-- ASSIGNMENT --
Report each line from the data below that holds the word "target".

-- RAW DATA --
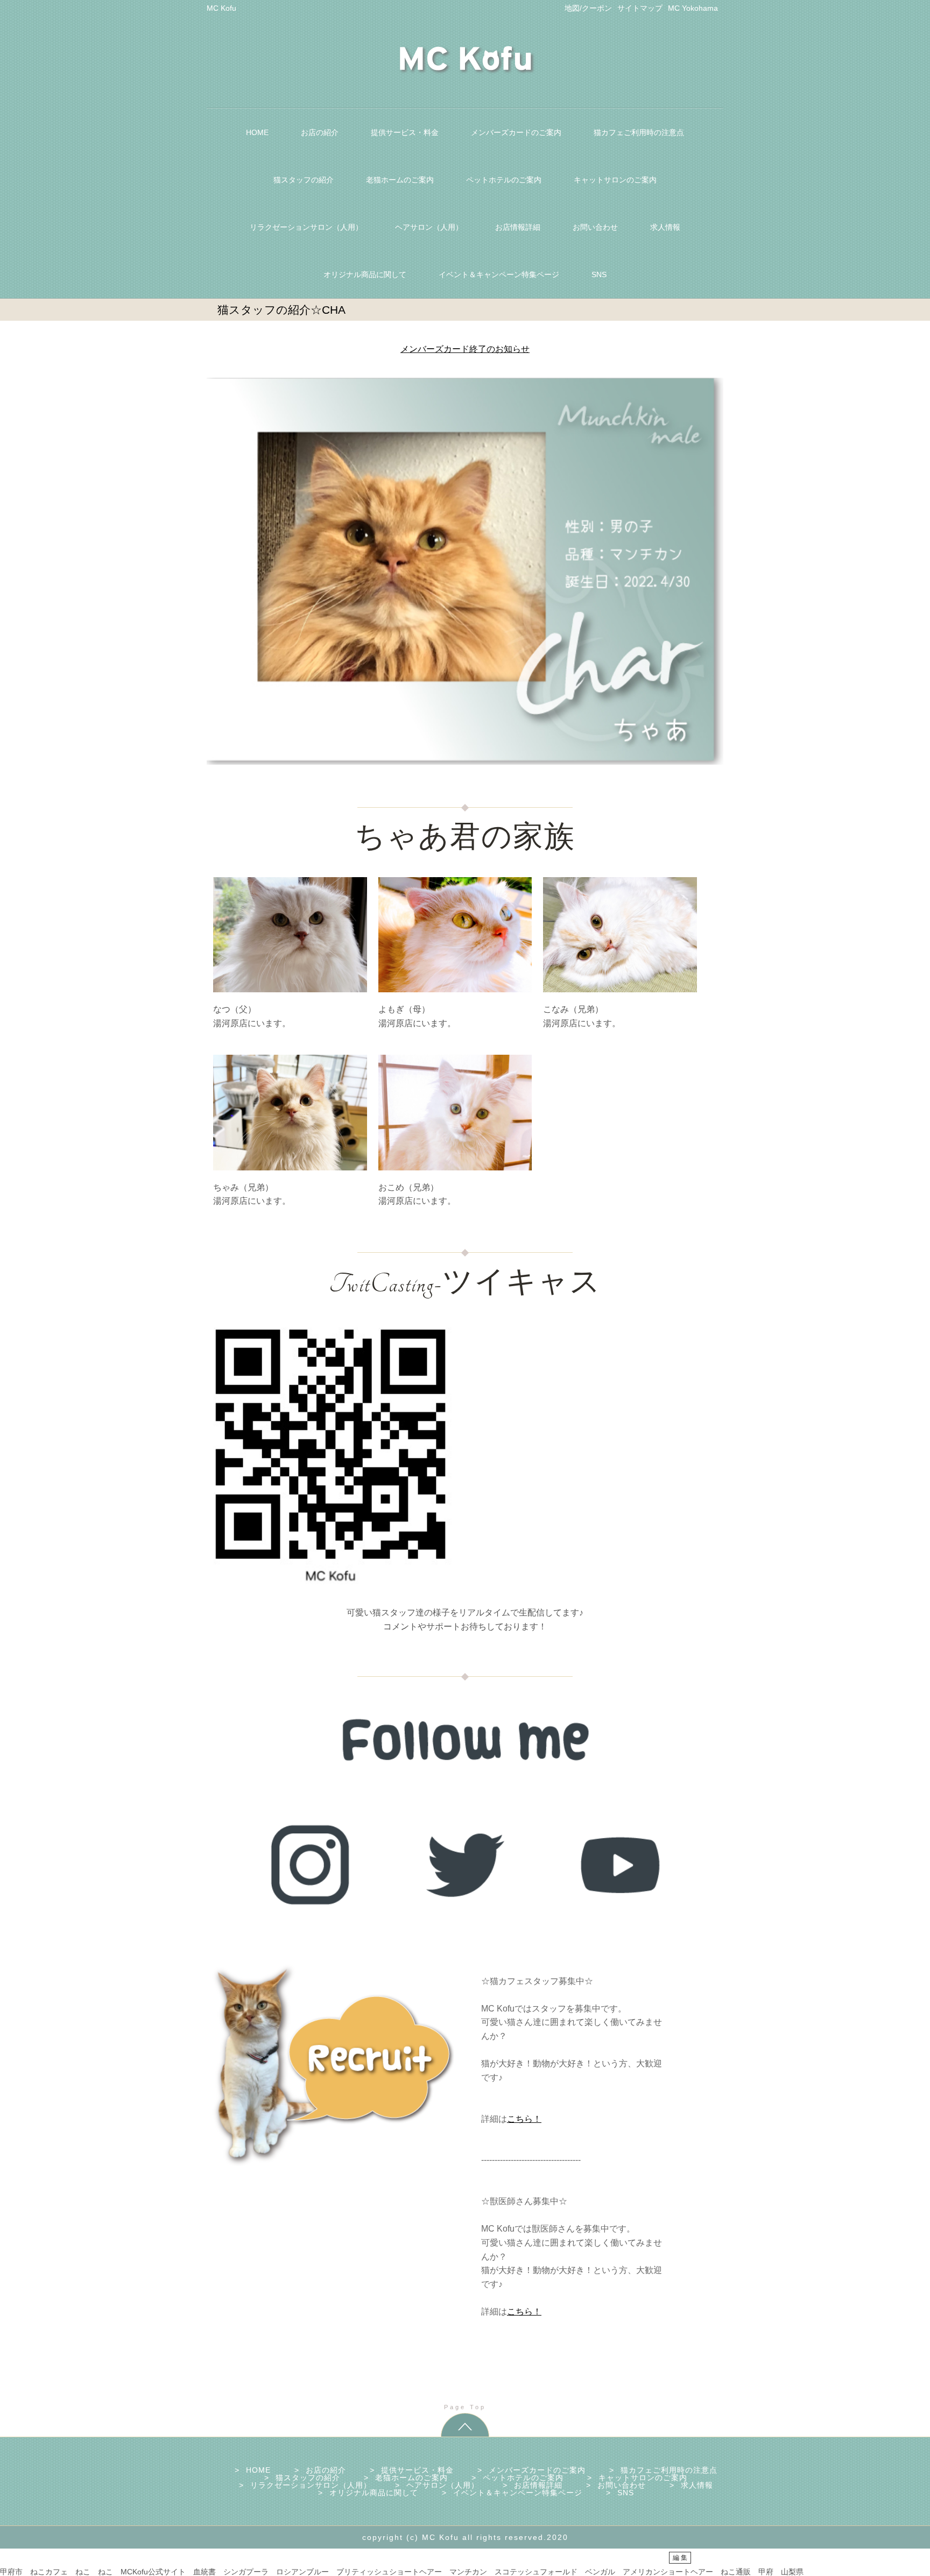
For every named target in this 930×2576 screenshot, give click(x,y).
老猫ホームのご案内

==

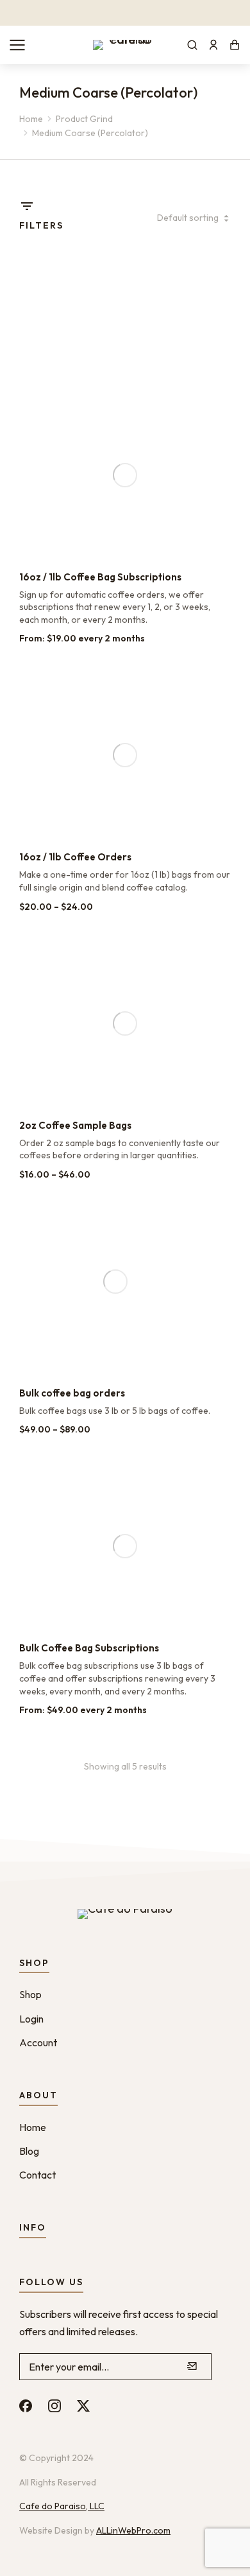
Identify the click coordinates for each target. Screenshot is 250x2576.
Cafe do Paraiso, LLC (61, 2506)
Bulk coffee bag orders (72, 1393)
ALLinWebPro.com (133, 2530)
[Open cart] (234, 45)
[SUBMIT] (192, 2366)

-- WORKED SOLUTION --
For every named target in this 930×2576 screenshot, give click(x,y).
Identify the click coordinates for each target. Screenshot is 250x2576.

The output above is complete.